Wednesday, July 12, 2023

On the Importance of Comparing Notes

My wife and I were briefly involved in a group that has since become rather infamous for institutionalized abuse. It's a pretty sad commentary on the world in which we live that I've just described at least a dozen organizations.

While we were in the group, we never really compared notes. We wanted to think the best of this group that we joined. Although neither one of us suffered the worst abuse that has since been reported, we nevertheless paid witness to petty abuses that stood in stark contrast to the stated aims and goals of the group. What led to our departure from the group was finally, at long last, comparing notes.

Patterns of abuse emerge. "You saw that happen? Well let me tell you about this thing that happened!"

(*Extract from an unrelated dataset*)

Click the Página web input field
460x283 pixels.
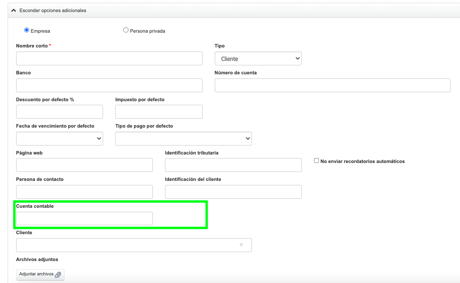pos(84,165)
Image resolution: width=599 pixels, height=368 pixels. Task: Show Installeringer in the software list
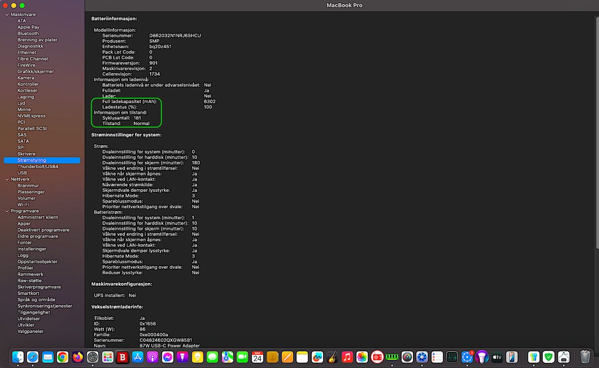coord(31,249)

When you hold that stuff in, you can begin to doubt yourself. "Did that really happen?" "Am I overreacting?" "Am I just recontextualizing a memory of something that was benign at the time?"

I've been nursing a grudge for a little over thirteen years. It grew out of another group, one my wife and I started this time, rather than joined. I've come to think of it as "nursing a grudge," I should say. I was frozen out, bullied, yelled at, and ultimately bailed on a group I put a significant amount of sweat equity into. The grudge is completely justified.

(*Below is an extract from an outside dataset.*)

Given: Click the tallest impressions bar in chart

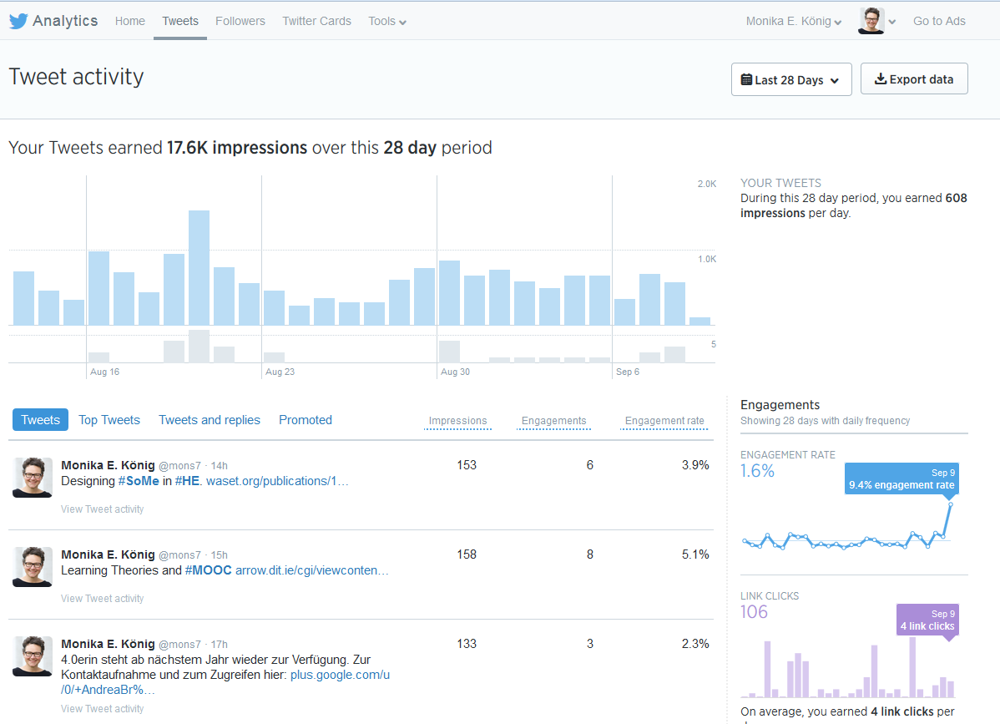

But years have passed. An ocean has flown under that particular bridge. And so I came to believe that, to some degree, the grudge was on me. Actually blaming myself for the way I felt.

As it turns out, you can still compare notes a decade later. You can hear about others who have suffered very similar (though not identical) treatment at the hands of a particular person. Someone who bullies, belittles, and bellows. Someone who will smile to your face while assassinating your character behind your back. Someone, it would seem, who may just get his comeuppance.

Sunday, April 03, 2022

Echoing into Nothing

 

Photo by Marcelo Jaboo
One of the damndest things about theater happens to be its greatest strength: it lives and breathes in the moment. If you weren't there, you missed it. When I think about how many original works have faded back into the shadows, never to be heard of again, it makes my heart hurt. I recall so many nights, sipping cheap wine in storefront lobbies, looking at dusty framed posters of such shows. I have some such posters on my own walls at home (which reminds me, I need to do some dusting.)

To quote the poet, "This isn't meant to last/This is for right now." It's just the nature of the beast, and like I said at the top, it gives live theater its particular strength. Our audiences are present witnesses to the creation of our art. Sure, we meet and rehearse and build sets and hang lights and all of that. But the whole thing doesn't mean anything until at least one warm body watches as it all comes to fruition.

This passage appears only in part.